Dataset records:
··········
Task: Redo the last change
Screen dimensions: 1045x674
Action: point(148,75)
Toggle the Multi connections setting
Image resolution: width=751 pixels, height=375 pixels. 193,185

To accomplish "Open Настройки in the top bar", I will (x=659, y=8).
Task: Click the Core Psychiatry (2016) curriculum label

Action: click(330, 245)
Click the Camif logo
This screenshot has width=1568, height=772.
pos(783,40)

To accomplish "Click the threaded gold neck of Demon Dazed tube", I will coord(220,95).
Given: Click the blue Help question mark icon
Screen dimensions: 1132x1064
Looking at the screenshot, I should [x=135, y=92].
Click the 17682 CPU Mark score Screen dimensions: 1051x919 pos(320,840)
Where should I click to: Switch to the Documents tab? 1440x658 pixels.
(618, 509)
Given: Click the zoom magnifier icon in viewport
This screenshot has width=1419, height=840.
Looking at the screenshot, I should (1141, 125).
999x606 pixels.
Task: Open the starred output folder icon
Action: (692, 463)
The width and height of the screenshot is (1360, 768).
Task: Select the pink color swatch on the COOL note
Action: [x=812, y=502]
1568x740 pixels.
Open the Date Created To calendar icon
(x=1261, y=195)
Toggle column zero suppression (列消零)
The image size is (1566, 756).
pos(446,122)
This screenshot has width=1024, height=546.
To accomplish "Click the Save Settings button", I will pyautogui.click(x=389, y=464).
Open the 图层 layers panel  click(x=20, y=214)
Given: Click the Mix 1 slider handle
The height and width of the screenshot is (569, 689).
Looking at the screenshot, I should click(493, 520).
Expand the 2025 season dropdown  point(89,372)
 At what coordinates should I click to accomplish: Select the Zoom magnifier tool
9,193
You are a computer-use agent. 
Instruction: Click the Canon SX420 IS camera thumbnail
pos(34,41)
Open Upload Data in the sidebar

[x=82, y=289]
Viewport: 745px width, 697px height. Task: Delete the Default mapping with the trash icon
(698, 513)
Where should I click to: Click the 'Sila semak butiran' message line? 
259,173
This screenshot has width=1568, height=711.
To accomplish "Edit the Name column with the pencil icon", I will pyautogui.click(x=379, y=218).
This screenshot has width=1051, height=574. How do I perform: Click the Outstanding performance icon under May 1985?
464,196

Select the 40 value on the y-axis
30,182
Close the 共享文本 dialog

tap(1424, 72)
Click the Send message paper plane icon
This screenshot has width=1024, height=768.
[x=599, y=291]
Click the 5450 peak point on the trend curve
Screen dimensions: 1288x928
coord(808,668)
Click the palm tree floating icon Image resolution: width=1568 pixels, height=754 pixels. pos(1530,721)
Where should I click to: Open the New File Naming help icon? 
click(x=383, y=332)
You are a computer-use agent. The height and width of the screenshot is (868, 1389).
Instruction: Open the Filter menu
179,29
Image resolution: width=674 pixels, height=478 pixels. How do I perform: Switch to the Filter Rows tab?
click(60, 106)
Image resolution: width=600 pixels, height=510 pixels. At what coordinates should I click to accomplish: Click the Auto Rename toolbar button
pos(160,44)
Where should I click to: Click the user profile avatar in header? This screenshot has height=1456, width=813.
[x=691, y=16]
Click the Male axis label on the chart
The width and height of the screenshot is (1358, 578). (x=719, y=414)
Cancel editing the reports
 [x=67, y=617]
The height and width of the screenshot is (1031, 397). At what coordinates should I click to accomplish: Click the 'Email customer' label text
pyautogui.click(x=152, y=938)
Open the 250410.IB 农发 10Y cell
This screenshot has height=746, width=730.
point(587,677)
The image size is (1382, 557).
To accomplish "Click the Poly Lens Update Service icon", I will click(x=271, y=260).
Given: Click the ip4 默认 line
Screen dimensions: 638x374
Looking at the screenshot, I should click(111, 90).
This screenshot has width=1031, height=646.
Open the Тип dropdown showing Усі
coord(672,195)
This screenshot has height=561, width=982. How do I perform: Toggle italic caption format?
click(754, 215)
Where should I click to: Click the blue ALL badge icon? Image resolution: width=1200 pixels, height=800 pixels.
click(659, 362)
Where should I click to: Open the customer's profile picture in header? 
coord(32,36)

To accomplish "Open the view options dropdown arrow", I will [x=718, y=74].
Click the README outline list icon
··········
Repeat the records exactly, leaving out none of them.

Task: Redo the last change
Screen dimensions: 1045x674
Action: point(148,75)
Toggle the Multi connections setting
Image resolution: width=751 pixels, height=375 pixels. 193,185

To accomplish "Open Настройки in the top bar", I will (x=659, y=8).
Task: Click the Core Psychiatry (2016) curriculum label

Action: click(330, 245)
Click the Camif logo
This screenshot has width=1568, height=772.
pos(783,40)

To accomplish "Click the threaded gold neck of Demon Dazed tube", I will coord(220,95).
Given: Click the blue Help question mark icon
Screen dimensions: 1132x1064
Looking at the screenshot, I should [x=135, y=92].
Click the 17682 CPU Mark score Screen dimensions: 1051x919 pos(320,840)
Where should I click to: Switch to the Documents tab? 1440x658 pixels.
(618, 509)
Given: Click the zoom magnifier icon in viewport
This screenshot has width=1419, height=840.
Looking at the screenshot, I should (1141, 125).
999x606 pixels.
Task: Open the starred output folder icon
Action: (692, 463)
The width and height of the screenshot is (1360, 768).
Task: Select the pink color swatch on the COOL note
Action: [x=812, y=502]
1568x740 pixels.
Open the Date Created To calendar icon
(x=1261, y=195)
Toggle column zero suppression (列消零)
The image size is (1566, 756).
pos(446,122)
This screenshot has width=1024, height=546.
To accomplish "Click the Save Settings button", I will pyautogui.click(x=389, y=464).
Open the 图层 layers panel  click(x=20, y=214)
Given: Click the Mix 1 slider handle
The height and width of the screenshot is (569, 689).
Looking at the screenshot, I should click(493, 520).
Expand the 2025 season dropdown  point(89,372)
 At what coordinates should I click to accomplish: Select the Zoom magnifier tool
9,193
You are a computer-use agent. 
Instruction: Click the Canon SX420 IS camera thumbnail
pos(34,41)
Open Upload Data in the sidebar

[x=82, y=289]
Viewport: 745px width, 697px height. Task: Delete the Default mapping with the trash icon
(698, 513)
Where should I click to: Click the 'Sila semak butiran' message line? 
259,173
This screenshot has width=1568, height=711.
To accomplish "Edit the Name column with the pencil icon", I will pyautogui.click(x=379, y=218).
This screenshot has width=1051, height=574. How do I perform: Click the Outstanding performance icon under May 1985?
464,196

Select the 40 value on the y-axis
30,182
Close the 共享文本 dialog

tap(1424, 72)
Click the Send message paper plane icon
This screenshot has width=1024, height=768.
[x=599, y=291]
Click the 5450 peak point on the trend curve
Screen dimensions: 1288x928
coord(808,668)
Click the palm tree floating icon Image resolution: width=1568 pixels, height=754 pixels. pos(1530,721)
Where should I click to: Open the New File Naming help icon? 
click(x=383, y=332)
You are a computer-use agent. The height and width of the screenshot is (868, 1389).
Instruction: Open the Filter menu
179,29
Image resolution: width=674 pixels, height=478 pixels. How do I perform: Switch to the Filter Rows tab?
click(60, 106)
Image resolution: width=600 pixels, height=510 pixels. At what coordinates should I click to accomplish: Click the Auto Rename toolbar button
pos(160,44)
Where should I click to: Click the user profile avatar in header? This screenshot has height=1456, width=813.
[x=691, y=16]
Click the Male axis label on the chart
The width and height of the screenshot is (1358, 578). (x=719, y=414)
Cancel editing the reports
 [x=67, y=617]
The height and width of the screenshot is (1031, 397). At what coordinates should I click to accomplish: Click the 'Email customer' label text
pyautogui.click(x=152, y=938)
Open the 250410.IB 农发 10Y cell
This screenshot has height=746, width=730.
point(587,677)
The image size is (1382, 557).
To accomplish "Click the Poly Lens Update Service icon", I will click(x=271, y=260).
Given: Click the ip4 默认 line
Screen dimensions: 638x374
Looking at the screenshot, I should click(111, 90).
This screenshot has width=1031, height=646.
Open the Тип dropdown showing Усі
coord(672,195)
This screenshot has height=561, width=982. How do I perform: Toggle italic caption format?
click(754, 215)
Where should I click to: Click the blue ALL badge icon? Image resolution: width=1200 pixels, height=800 pixels.
click(659, 362)
Where should I click to: Open the customer's profile picture in header? 
coord(32,36)

To accomplish "Open the view options dropdown arrow", I will [x=718, y=74].
Click the README outline list icon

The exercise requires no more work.